On a vu dans la fosse de 100 mètres de profondeur la nappe phréatique, on y a vu aussi sur les côtés les galeries creusées par les anciens orpailleurs. Cela donne une idée de comment un orpailleur suivait verticalement une veine d’or, l’impression est bizarre car c’est comme au musée où l’on voit les galeries des fourmis coupé à la transversale. C’est aussi une zone où règnent des lois de travail canadiennes, au resto on mange même du sirop d’érable, cornflakes, épinards… tous les aliments sont importés du Canada. Le soir, toujours à l’intérieur, nous avons pu boire des bières dans le “maquis” de la mine, échanger avec quelques représentantes des 10% d’employés féminines… Nous avons confortablement dormi dans le plus grand hôtel de la région qui se trouve à l’intérieur de la mine avec plus de 600 chambres équipées en air conditionné, télé et internet. Au petit matin nous avons filmé ce qui est bien plus qu’une séance de gym des travailleurs, puis quelques projets de développement durable d’IAMGOLD auprès des communautés affectées.
Qu’en pensez-vous personnellement ?
Je pense qu’IAMGOLD fait ce que l’État leur permet de faire.
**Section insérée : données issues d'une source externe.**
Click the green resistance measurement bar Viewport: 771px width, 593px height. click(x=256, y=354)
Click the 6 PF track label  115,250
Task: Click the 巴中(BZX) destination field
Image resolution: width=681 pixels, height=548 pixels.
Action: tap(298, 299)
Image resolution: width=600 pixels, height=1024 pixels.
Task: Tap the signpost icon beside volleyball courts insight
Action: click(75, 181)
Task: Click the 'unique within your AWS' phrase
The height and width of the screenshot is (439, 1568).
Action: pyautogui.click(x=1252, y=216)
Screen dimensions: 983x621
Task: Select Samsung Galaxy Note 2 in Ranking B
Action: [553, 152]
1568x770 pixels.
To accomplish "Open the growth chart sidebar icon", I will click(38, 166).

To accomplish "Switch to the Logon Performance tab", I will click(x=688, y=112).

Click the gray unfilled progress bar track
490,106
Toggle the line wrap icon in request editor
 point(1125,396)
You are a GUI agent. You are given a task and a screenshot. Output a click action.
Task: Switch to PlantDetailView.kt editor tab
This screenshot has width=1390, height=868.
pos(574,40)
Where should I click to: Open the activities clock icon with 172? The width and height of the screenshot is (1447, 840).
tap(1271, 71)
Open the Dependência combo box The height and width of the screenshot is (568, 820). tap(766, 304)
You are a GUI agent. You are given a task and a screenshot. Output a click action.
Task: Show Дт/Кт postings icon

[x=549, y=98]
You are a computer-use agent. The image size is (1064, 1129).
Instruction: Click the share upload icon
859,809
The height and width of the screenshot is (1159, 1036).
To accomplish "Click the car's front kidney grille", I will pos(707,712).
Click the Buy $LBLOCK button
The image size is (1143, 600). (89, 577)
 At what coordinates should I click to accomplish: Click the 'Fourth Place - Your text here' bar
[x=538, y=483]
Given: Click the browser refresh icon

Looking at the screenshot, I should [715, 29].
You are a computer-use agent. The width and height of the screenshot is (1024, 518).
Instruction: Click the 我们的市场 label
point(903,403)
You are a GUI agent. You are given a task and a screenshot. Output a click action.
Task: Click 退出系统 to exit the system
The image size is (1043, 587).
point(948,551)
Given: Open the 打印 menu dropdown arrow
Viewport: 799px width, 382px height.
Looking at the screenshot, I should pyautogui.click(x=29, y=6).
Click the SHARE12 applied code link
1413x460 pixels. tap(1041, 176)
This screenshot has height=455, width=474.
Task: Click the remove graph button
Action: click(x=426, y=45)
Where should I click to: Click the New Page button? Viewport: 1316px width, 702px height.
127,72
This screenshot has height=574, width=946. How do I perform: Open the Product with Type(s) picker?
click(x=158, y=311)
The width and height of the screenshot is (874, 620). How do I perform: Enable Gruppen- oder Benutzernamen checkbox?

D’ailleurs, les gens ne sont pas contre le fait qu’il y ait une mine d’or, ils veulent juste qu’avec les bénéfices de la mine on puisse nourrir, éduquer et soigner chaque enfant du pays. Aux yeux des habitants c’est une opportunité de développement gâchée puisqu’ils ne voient pas de bénéfices sociaux immédiats. Ils se sentent bernées et la rancune des communautés affectées grandit, la situation risque bien d’exploser. Car ce qui est violent, c’est le contraste entre la réalité à l’intérieur de la mine d’or et l’énorme précarité à l’extérieur. D’autant que la durée de vie d’IAMGOLD est estimée à 12 ans, sans compter les projets d’expansion. Les Canadiens partirons lorsqu’il ne restera plus d’or à exploiter, ce qui est logique, ils ne sont venus que pour cela. Donc, quelque part c’est maintenant ou jamais, et la balle est dans le camp de l’État car c’est elle qui impose les règles du jeu. Mais en ce qui me concerne, je ne suis pas allé au Burkina Faso pour réduire une réalité à un pamphlet politique, la réalité est complexe, j’essaye au mieux d’être juste.
Pensez-vous que le film pourra changer quelque chose ?
Si un film pouvait changer la société ça se saurait, mais un film n’est pas stérile pour autant, il peut susciter la réflexion et la prise de conscience sur une réalité ignorée, et de cette manière contribuer indirectement à des changements. Un film est en quelque sorte une bouteille que l’on jette à la mer, remplis de messages… On ne peut pas prévoir ce qui peut se passer après la projection du film, mais je trouve que tenter d’organiser la réaction du public est prétentieux et dangereux.
Cet entretien a été réalisé le 15 février 2013, par Maxime Kouvaras (Zin TV).